TAREAS Y EJERCICIOS >>
1) Resume en forma de lista el párrafo del texto sobre la cueva de Covalanas que empieza por «Hace dos años visité». Conserva sus datos principales.
2) Continúa el texto sobre la cueva de Covalanas a partir de su última oración.

══ TEXTO DE ESTUDIO

Hace dos años visité la cueva de Covalanas, también conocida como “la cueva de las ciervas rojas”, en la ladera noroeste del Monte Pando, en las proximidades de Ramales de la Victoria (Cantabria) y de la confluencia del río Calera con el río Gándara, ambos afluentes del Asón. La cueva alberga veintiuna pinturas rupestres realizadas hace unos 20.000 años, que representan las figuras de dieciocho cérvidos, un caballo, un uro y lo que parece un bóvido. La cavidad se formó por horadación de la roca caliza de la montaña como resultado de un intenso proceso de karstificación producido por la circulación del agua, de ahí que la galería donde se hallan las pinturas presente la forma de un sumidero de aguas que se estrecha progresivamente. Las pinturas debieron de ser realizadas con el propósito de que se las contemplase desde la boca de la cueva, con la iluminación indirecta que proporcionaba el fuego que quedaba a la espalda del que miraba hacia el interior, toda vez que la entrada, y no la galería, era el único lugar apropiado para mantener encendida una hoguera. Quienesquiera que fuesen los que pintaron las figuras, lo cierto es que aprovecharon en el trazado de las mismas las formas naturales de las paredes de la cueva, de tal manera que la contemplación de las pinturas proporciona cierta sensación de relieve, hasta el punto de que el perfil, los volúmenes e incluso las posturas de los cuerpos de los animales se corresponden con las formas de la roca. La línea cérvico-dorsal de una cierva, el escorzo del cuello de otra, que se gira para dirigir la cabeza hacia la derecha, y, sobre todo, la forma del cuerpo del uro, que agacha la cabeza como si pastase, son los de las sinuosidades de las paredes.

════
══ REGISTROS

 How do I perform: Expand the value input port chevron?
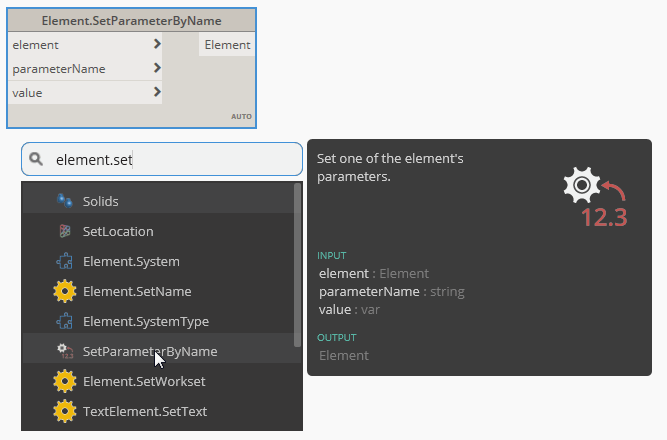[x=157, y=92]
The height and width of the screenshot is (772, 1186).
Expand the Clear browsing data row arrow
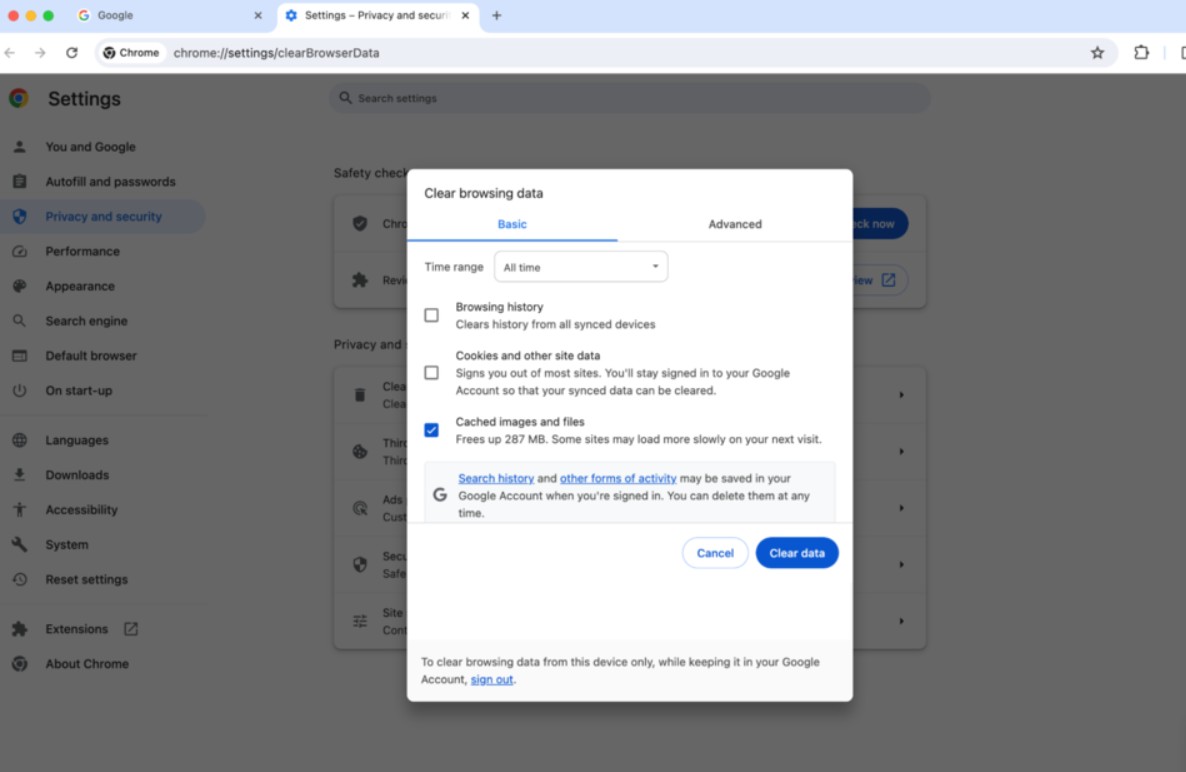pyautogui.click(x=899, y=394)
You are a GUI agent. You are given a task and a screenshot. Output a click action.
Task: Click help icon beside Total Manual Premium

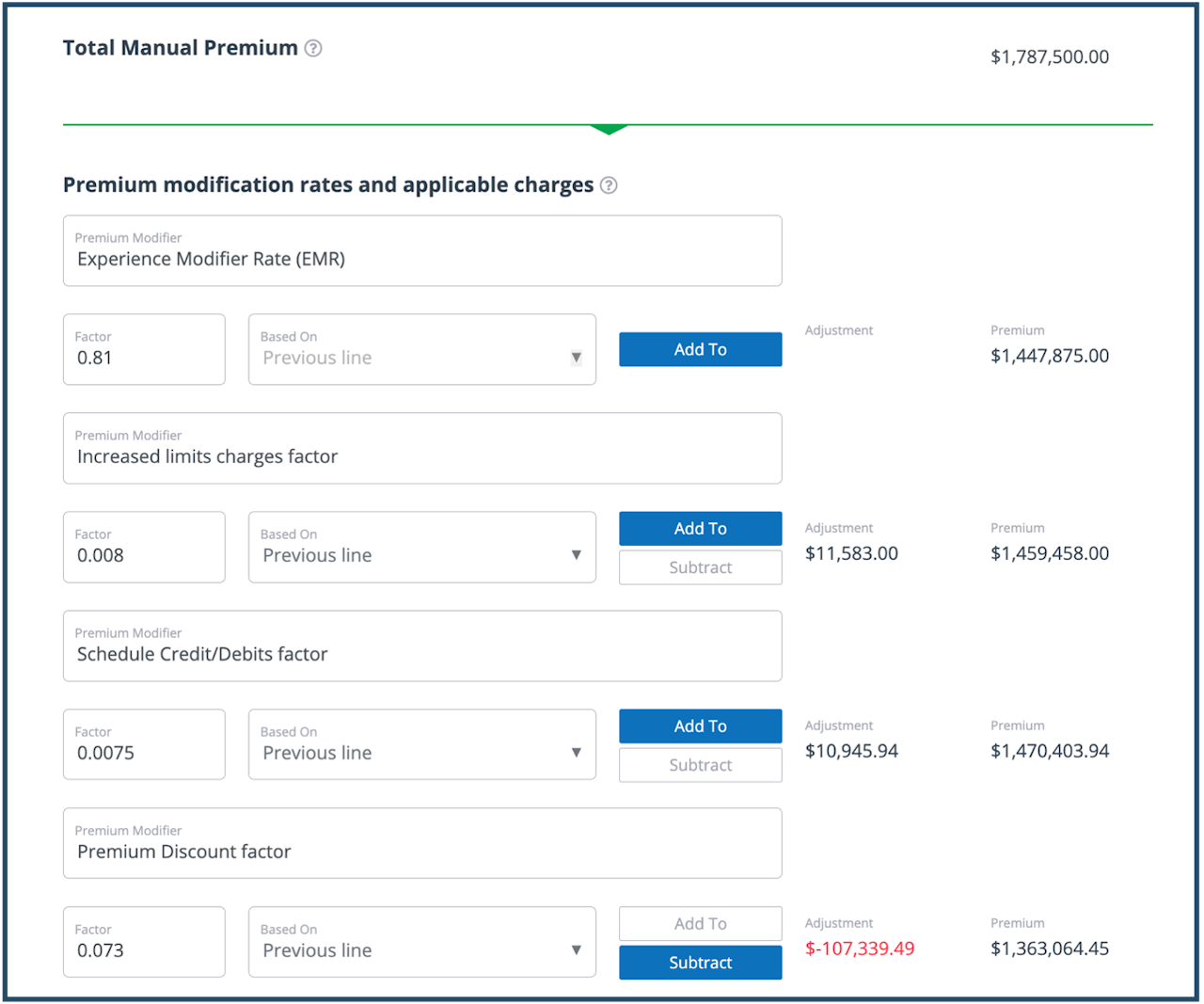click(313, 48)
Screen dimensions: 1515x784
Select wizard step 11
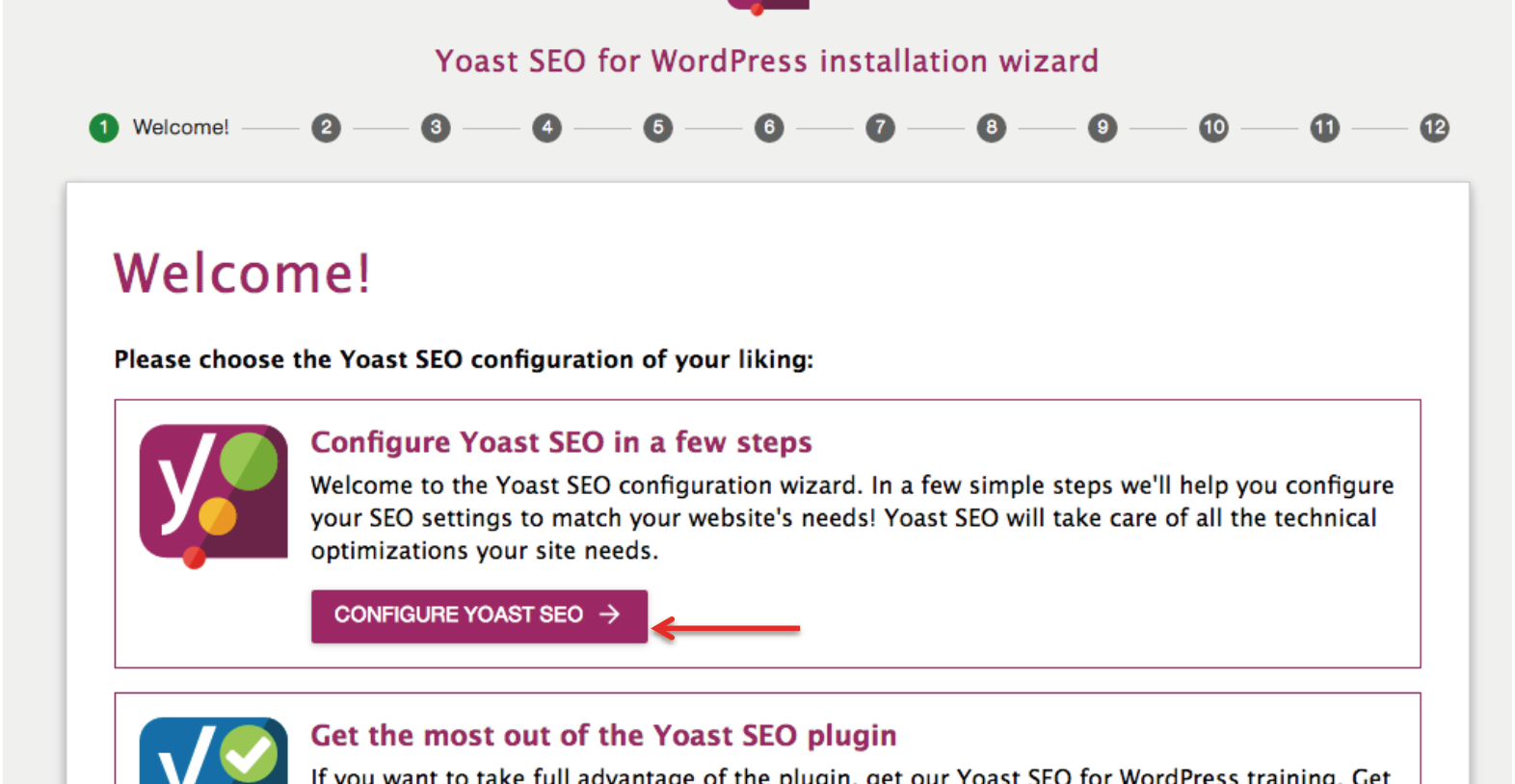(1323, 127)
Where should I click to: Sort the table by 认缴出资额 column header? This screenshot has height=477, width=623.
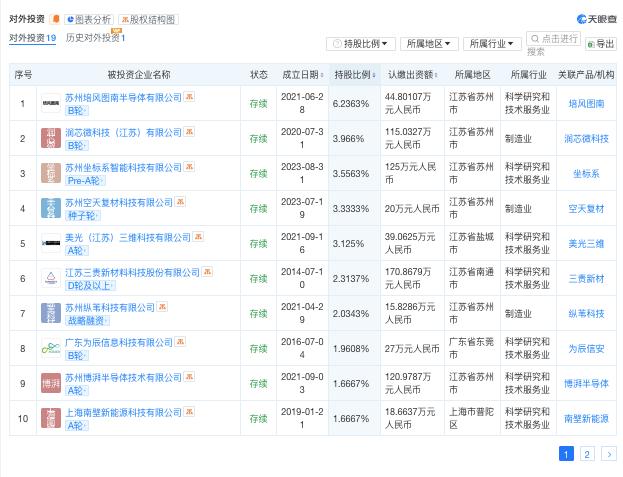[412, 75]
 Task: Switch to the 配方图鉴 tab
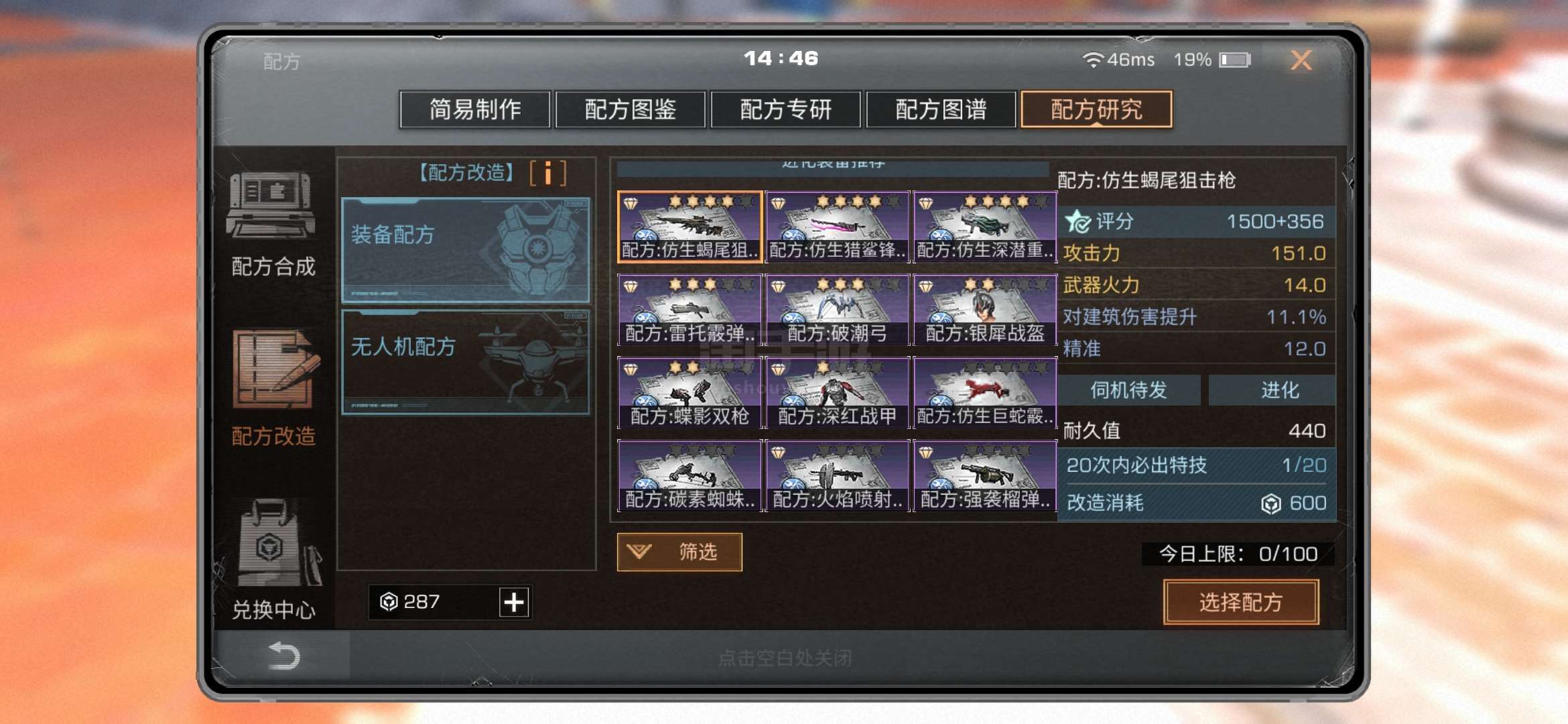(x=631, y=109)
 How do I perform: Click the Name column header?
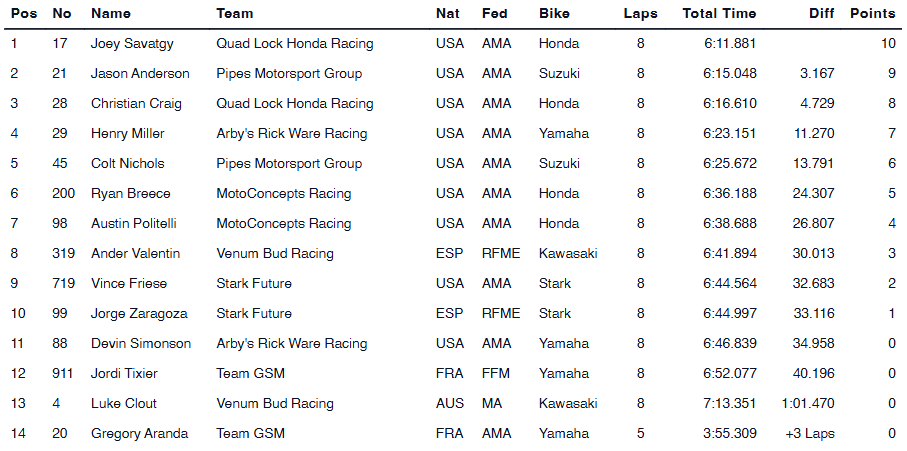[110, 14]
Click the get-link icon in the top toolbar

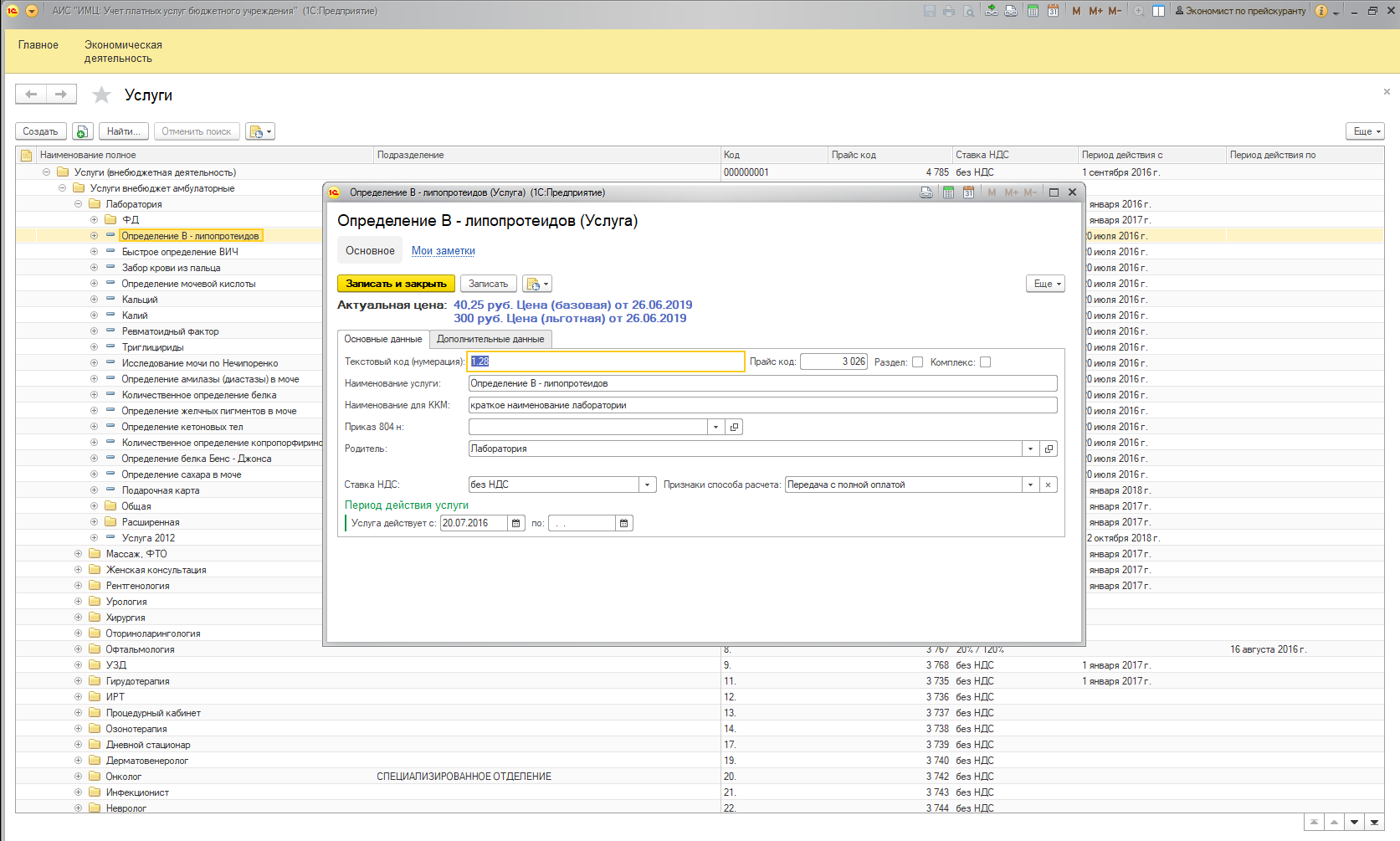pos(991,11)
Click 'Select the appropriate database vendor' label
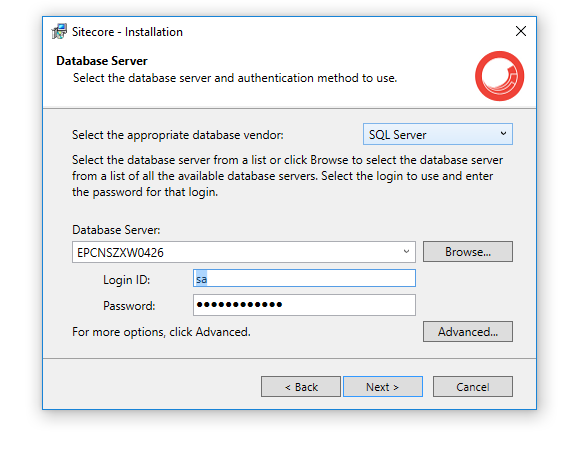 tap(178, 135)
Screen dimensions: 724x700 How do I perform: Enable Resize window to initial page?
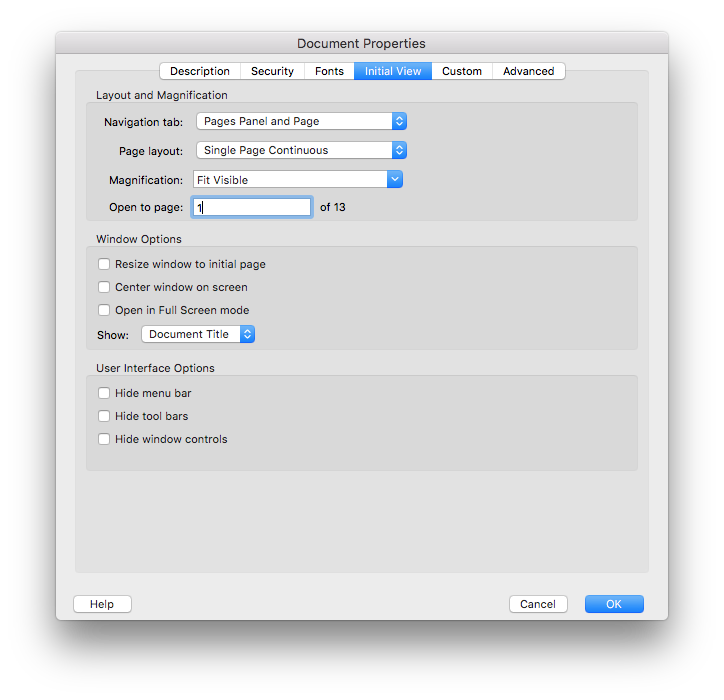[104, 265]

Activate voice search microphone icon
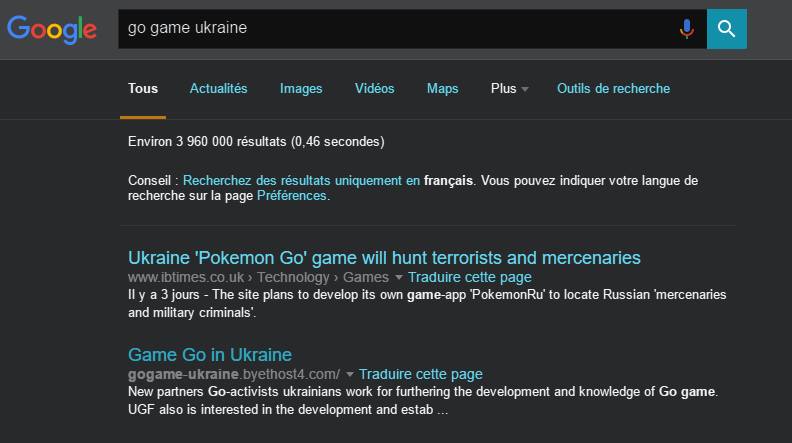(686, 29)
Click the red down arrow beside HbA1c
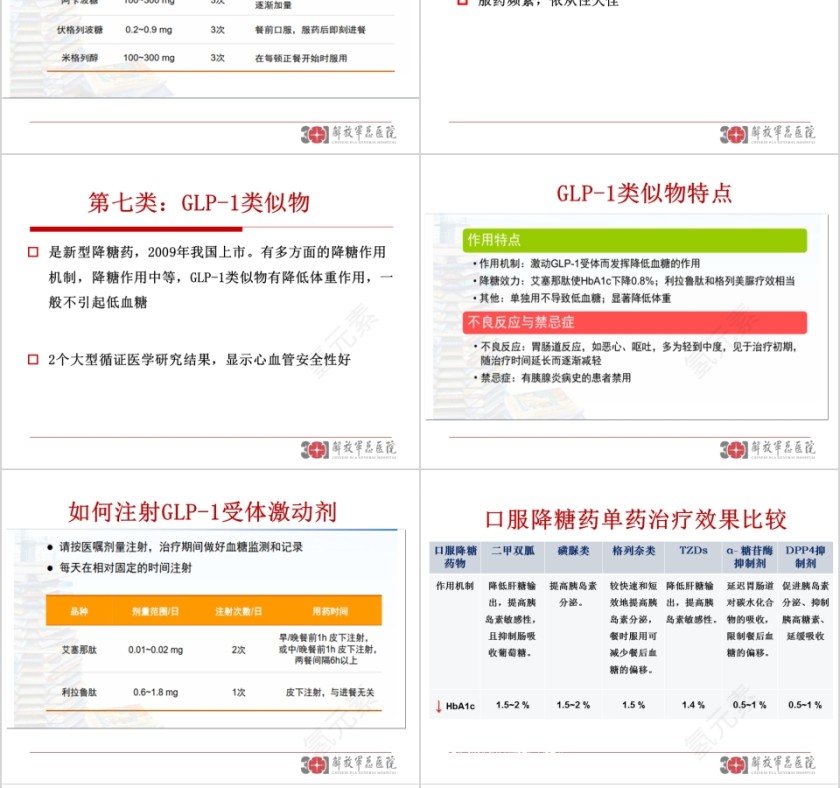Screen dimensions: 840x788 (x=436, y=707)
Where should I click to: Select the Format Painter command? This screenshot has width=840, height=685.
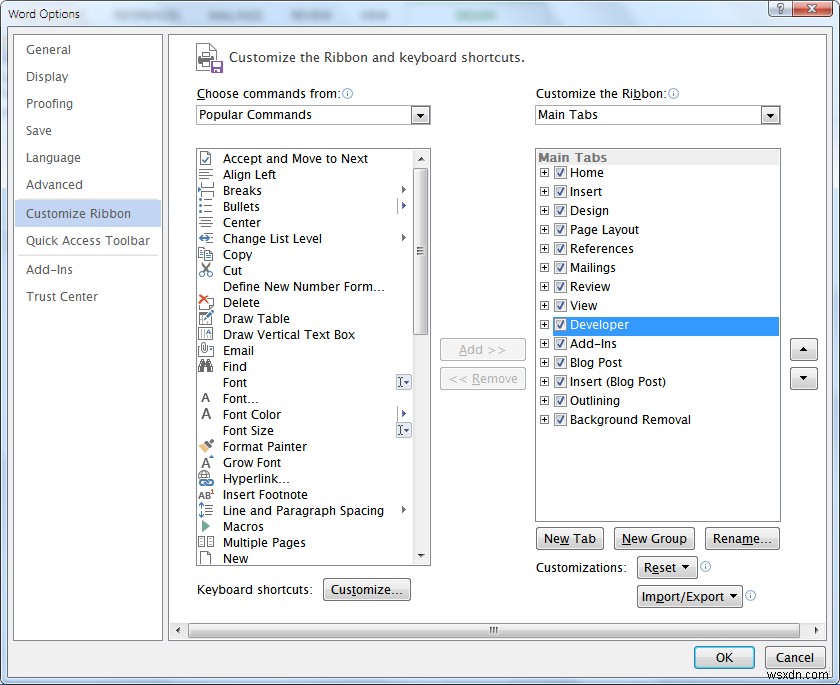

════

RESPUESTAS >>
1)
- La cueva de Covalanas, también llamada «la cueva de las ciervas rojas», está en la ladera noroeste del Monte Pando. Queda cerca de Ramales de la Victoria (Cantabria) y de la confluencia de los ríos Calera y Gándara, afluentes del Asón.
- Guarda veintiuna pinturas rupestres de hace unos 20.000 años: dieciocho cérvidos, un caballo, un uro y lo que parece un bóvido.
- Se formó porque el agua fue horadando la roca caliza (karstificación). Por eso la galería de las pinturas tiene forma de sumidero que se estrecha poco a poco.
- Las pinturas debieron de pensarse para verse desde la entrada, con la luz indirecta de una hoguera a espaldas de quien miraba. Solo en la entrada se podía mantener el fuego.
- Quienes pintaron aprovecharon las formas naturales de las paredes, lo que da sensación de relieve. El perfil, los volúmenes y las posturas de los animales coinciden con la roca.
- Ejemplos: la línea cérvico-dorsal de una cierva, el cuello de otra girado hacia la derecha y, sobre todo, el cuerpo del uro, que agacha la cabeza como si pastase.

2)
Cabe pensar que los autores de las pinturas —un poco a la manera de los que se quedan observando las formas de las nubes en el cielo— debieron de haber permanecido contemplando de hito en hito durante un tiempo las paredes del interior de la cueva, cuyas concavidades parecían cobrar vida con el movimiento de las llamas que las iluminaban indirectamente, antes de pensar siquiera en aplicar la pintura roja sobre la piedra, y que, de forma espontánea, vieron los animales en las paredes, estableciendo, sin proponérselo, una analogía entre, por un lado, las sinuosidades rocosas y, por otro, los animales en movimiento del exterior. Al entrar en la cueva de las ciervas rojas, yo llevaba en mis brazos a un niño de dos años, y cuál no fue mi sorpresa cuando él, que permanecía con los ojos bien abiertos, dirigiendo la mirada hacia el interior de la galería, señaló de repente las sinuosidades grisáceas, de textura rugosa, de las paredes, y, de forma completamente espontánea, dijo: “Elefante”. Aquel niño no había establecido ninguna comparación, sino que directamente había llamado elefante a lo que quiera que hubiese visto en la pared de la cueva.